_What to do_.
For the records below, say how many lines contain the string "heading". Give no other text.

_Supplied material_.

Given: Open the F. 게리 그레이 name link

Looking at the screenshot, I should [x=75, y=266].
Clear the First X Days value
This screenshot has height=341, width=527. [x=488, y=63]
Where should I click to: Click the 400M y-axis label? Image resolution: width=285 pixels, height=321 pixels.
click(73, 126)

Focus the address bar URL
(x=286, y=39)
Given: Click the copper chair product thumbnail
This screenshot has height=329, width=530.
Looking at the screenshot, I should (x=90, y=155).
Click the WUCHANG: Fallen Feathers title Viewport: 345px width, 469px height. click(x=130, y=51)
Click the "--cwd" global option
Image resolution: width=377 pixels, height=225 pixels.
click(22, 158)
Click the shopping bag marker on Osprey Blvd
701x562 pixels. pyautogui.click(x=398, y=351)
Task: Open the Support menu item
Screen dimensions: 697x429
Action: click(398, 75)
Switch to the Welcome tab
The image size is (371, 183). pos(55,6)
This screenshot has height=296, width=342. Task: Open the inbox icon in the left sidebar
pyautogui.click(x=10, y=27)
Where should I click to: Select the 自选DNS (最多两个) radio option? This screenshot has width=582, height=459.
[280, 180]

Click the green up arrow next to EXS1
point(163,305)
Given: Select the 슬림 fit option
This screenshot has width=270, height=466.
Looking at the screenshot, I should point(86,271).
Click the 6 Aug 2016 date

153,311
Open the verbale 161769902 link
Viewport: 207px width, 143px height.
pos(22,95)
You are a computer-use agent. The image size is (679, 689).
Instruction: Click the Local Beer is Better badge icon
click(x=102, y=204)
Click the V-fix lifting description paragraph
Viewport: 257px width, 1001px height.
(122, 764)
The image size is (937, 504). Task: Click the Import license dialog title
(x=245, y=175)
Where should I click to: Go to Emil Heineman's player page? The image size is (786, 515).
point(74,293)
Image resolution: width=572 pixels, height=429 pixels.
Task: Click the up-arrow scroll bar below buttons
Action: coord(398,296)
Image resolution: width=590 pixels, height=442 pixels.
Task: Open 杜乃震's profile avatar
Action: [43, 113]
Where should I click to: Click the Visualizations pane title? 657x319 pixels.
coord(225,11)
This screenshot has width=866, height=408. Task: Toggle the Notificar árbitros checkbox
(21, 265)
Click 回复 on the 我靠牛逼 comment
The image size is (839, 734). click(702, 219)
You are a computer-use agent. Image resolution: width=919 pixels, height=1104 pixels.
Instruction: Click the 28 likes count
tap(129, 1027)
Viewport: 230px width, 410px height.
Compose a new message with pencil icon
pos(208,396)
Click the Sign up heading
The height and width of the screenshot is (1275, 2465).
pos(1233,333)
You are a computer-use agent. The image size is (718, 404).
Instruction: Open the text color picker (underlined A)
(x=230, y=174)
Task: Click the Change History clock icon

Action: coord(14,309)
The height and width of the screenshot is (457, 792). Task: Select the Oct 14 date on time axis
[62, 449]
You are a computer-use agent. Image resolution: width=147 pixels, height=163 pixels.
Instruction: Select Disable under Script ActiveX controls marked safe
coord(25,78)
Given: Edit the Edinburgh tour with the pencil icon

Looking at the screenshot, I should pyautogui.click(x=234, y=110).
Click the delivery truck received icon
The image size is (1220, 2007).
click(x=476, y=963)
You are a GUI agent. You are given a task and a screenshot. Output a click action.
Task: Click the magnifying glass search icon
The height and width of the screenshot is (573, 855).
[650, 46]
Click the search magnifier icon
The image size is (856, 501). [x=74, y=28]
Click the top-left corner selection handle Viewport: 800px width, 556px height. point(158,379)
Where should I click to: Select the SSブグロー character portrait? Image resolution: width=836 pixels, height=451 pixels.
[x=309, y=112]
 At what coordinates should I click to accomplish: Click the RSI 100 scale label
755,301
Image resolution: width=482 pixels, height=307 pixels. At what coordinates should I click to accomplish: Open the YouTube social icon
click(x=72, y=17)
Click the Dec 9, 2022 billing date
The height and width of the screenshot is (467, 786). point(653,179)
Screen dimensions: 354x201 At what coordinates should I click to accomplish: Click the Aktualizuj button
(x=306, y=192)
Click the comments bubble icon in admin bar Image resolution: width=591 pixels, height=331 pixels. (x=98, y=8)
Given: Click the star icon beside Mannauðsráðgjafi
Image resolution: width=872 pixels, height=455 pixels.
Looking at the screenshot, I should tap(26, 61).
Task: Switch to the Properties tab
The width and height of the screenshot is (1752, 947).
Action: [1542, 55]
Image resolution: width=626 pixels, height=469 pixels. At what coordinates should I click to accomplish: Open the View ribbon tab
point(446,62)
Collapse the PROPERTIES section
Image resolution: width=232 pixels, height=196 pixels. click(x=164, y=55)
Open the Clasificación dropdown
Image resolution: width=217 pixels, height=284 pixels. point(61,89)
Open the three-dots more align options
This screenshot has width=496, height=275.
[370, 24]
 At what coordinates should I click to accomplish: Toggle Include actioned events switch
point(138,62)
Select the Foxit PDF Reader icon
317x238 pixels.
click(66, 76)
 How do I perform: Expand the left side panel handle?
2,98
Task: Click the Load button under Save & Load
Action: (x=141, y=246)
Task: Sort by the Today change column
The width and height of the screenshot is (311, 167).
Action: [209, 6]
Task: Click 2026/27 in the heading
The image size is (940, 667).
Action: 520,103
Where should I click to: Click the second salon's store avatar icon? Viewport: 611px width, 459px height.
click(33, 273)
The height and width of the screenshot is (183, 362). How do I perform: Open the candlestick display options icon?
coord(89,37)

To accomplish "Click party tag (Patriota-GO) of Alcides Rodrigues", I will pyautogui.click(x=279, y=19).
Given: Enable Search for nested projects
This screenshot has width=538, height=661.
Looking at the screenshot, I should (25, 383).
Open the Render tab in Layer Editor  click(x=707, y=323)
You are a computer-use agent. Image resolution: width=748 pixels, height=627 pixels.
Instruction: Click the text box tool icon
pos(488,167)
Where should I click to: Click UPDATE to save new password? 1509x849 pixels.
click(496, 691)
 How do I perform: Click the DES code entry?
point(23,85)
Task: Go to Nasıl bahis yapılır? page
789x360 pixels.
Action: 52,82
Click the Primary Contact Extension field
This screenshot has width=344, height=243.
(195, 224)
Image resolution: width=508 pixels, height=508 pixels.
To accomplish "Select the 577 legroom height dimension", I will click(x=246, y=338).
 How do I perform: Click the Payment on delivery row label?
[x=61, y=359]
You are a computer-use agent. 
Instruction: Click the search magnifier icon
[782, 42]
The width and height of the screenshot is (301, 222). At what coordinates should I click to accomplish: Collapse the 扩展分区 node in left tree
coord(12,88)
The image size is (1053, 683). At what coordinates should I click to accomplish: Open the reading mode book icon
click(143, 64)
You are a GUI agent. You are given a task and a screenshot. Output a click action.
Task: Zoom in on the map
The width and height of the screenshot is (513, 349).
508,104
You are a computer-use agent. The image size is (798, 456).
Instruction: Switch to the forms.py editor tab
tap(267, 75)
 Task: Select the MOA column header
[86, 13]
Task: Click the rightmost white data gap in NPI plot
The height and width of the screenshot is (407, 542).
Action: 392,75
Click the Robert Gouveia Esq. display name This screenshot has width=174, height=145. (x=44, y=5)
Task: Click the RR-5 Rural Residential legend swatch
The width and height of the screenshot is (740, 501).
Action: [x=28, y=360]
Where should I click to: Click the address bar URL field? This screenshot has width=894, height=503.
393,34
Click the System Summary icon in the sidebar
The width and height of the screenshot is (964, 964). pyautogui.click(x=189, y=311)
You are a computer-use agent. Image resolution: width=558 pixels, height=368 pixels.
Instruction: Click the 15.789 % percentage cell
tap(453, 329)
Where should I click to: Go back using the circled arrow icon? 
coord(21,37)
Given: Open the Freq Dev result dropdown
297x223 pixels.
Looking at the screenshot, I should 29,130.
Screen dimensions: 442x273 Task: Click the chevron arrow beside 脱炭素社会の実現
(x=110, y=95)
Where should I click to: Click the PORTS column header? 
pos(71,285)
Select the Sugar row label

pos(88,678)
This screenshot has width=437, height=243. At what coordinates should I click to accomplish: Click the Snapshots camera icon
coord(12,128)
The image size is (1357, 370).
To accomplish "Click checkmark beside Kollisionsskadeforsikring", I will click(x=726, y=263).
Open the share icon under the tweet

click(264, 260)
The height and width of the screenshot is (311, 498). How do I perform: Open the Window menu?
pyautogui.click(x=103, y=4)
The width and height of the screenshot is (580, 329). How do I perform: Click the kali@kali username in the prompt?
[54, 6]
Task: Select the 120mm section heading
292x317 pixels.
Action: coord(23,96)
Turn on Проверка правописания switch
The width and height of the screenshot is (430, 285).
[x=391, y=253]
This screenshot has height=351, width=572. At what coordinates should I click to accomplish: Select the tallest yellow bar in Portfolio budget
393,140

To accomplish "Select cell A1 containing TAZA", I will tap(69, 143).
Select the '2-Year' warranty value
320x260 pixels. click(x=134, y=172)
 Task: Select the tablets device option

_Answer to the problem_.
3